„Ein Angriff auf die Pressefreiheit“, nennt der Marburger Verteidiger Dr. Jannick Rienhoff das Verfahren. Darius Reinhardt, einen der Angeklagten, erinnert es an einen „politischen Prozess“. Am Montag, dem 22. August 2022, standen Darius Reinhardt, Leila Robel und Philipp Weidemann wegen des Verfassens beziehungsweise der Verbreitung eines Belltower.News-Artikels rund um den Tod von Matiullah J. durch Polizeischüsse vor dem Amtsgericht Fulda vor Gericht. Es ging um den Vorwurf der üblen Nachrede gegenüber der Polizei. Die Angeklagten wurden aber freigesprochen. Selbst die Staatsanwaltschaft plädierte auf Freispruch.
Worum ging es?
○ ○ ○ ○
- [Zu erledigen]
A: Nenne alle Angeklagten, die im Textausschnitt mit Namen aufgeführt sind.
B: Setze den Textausschnitt über das Verfahren vor dem Amtsgericht Fulda nach der Frage „Worum ging es?“ fort.

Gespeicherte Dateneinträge
○ ○ ○ ○
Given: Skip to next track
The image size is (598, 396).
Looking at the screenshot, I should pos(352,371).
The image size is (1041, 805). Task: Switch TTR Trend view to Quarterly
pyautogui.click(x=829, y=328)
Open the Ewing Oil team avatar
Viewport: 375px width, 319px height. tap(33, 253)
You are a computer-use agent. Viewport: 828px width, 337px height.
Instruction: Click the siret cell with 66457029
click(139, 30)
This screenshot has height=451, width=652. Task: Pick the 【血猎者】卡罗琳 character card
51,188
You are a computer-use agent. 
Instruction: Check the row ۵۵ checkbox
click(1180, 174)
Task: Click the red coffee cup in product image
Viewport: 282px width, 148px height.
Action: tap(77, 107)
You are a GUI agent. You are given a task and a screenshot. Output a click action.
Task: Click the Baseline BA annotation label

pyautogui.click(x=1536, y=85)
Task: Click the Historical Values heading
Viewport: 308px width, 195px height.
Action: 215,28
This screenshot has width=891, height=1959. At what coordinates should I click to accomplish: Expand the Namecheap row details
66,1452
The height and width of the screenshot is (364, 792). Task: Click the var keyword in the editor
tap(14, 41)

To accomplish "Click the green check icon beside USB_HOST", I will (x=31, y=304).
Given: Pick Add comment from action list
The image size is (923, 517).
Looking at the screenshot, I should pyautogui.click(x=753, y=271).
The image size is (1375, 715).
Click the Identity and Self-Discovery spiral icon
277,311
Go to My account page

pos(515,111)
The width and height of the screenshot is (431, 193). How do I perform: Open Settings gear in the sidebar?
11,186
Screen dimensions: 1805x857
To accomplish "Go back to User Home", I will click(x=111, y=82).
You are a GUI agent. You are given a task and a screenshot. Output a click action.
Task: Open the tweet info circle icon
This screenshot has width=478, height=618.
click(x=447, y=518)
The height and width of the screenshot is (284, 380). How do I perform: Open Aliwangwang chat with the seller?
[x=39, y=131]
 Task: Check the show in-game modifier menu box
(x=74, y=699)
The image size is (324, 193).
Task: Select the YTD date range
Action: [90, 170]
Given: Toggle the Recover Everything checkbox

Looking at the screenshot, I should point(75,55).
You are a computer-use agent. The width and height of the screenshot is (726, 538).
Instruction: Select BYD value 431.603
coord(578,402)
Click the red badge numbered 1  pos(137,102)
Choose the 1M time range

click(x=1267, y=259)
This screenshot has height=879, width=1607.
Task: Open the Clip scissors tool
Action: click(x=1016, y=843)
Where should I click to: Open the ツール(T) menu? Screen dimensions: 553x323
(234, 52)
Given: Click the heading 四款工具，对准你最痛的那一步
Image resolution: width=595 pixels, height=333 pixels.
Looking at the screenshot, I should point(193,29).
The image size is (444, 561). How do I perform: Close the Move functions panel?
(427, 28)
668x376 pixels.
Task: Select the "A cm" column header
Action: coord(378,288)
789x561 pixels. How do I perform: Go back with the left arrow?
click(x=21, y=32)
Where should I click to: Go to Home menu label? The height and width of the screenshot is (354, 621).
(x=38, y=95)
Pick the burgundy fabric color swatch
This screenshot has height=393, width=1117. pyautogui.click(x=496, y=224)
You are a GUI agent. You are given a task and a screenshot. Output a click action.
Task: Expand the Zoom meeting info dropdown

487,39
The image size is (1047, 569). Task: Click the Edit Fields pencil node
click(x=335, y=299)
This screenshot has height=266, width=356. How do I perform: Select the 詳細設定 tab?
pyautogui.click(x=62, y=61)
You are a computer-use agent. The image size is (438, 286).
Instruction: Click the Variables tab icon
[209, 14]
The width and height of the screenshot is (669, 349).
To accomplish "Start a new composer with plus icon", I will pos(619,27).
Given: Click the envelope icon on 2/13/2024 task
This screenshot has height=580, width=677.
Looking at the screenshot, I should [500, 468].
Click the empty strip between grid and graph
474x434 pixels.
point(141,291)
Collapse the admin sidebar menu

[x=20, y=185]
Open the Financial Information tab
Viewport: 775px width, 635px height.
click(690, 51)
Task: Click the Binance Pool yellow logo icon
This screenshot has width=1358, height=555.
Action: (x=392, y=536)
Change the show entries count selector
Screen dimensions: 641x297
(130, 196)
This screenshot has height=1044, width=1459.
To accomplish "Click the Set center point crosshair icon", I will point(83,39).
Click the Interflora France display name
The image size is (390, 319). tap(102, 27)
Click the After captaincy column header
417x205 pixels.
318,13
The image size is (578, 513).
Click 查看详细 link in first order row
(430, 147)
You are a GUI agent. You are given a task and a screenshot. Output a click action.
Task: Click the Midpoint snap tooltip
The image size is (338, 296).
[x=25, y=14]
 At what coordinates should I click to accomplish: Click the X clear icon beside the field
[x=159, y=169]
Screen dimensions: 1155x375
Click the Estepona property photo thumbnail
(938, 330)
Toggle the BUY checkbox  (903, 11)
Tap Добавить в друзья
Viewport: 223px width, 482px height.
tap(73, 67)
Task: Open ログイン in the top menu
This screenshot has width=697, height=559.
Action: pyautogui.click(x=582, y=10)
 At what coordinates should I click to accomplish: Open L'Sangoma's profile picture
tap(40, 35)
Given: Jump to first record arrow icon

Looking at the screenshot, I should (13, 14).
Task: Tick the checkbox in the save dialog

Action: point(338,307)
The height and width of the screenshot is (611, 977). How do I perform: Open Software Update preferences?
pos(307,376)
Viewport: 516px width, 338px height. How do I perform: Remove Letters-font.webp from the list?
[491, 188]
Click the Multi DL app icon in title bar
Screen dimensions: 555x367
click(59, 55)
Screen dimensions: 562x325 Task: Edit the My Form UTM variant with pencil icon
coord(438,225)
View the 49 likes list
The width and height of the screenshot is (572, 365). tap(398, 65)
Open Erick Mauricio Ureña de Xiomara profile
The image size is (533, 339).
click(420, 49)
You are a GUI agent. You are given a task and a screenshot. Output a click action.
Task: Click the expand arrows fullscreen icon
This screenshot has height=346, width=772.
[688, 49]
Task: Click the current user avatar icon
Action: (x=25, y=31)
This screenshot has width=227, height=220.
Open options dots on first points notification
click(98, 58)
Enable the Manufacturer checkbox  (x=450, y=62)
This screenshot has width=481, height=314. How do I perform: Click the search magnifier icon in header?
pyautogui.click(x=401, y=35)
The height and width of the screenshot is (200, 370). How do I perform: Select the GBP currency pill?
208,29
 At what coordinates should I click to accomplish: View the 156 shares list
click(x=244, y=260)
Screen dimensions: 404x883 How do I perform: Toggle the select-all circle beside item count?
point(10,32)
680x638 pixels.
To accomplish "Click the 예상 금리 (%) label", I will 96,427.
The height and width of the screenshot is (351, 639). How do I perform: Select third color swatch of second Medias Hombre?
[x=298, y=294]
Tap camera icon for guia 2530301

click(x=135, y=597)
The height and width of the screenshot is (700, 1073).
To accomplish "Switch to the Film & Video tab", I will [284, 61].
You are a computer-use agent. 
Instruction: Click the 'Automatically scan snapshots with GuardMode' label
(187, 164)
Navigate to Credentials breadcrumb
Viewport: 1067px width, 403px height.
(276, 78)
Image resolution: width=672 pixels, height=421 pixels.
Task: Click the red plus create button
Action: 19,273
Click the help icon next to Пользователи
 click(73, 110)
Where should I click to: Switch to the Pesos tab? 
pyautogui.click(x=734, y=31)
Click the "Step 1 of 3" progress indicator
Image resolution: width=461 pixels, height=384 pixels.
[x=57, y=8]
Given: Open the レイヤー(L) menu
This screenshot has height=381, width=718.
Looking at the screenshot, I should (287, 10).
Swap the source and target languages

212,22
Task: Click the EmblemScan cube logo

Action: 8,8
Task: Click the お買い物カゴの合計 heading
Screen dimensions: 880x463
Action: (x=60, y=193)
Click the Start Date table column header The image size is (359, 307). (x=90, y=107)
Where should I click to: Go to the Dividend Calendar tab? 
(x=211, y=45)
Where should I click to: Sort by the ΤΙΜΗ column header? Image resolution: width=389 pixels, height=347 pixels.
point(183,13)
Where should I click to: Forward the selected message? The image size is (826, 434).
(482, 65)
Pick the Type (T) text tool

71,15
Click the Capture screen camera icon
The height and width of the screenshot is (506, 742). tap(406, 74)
○ ○ ○ ○
- [Lösungen]
A: Darius Reinhardt, Leila Robel und Philipp Weidemann

B:
Am 13. April 2018 stirbt der afghanische Geflüchtete Matiullah J. während eines Polizeieinsatzes. Ein Polizist gab zwölf Schüsse ab. Vier der Schüsse trafen Matiullahs Körper, zwei waren tödlich. Für den Schützen, der die zwölf Schüsse abgab, hatte der Vorfall keine Folgen. Im Februar 2019 wurde ein eingeleitetes Verfahren gegen ihn eingestellt. Die Ermittlungen hätten ergeben, dass der Polizist in Notwehr gehandelt habe. Kurzzeitig werden die Ermittlungen im Frühling 2019 noch einmal aufgenommen, nachdem ein Handyvideo auftaucht, das Teile des Geschehens vor den tödlichen Schüssen zeigt. In dem Video ist unter anderem zu sehen, wie Matiullah von den Polizist*innen wegläuft, sie also nicht angreift. 2020 werden die Ermittlungen abermals eingestellt und erst nach der erfolgreichen Beschwerde der Angehörigen 2020 zum dritten Mal wiederaufgenommen und 2021 erneut eingestellt.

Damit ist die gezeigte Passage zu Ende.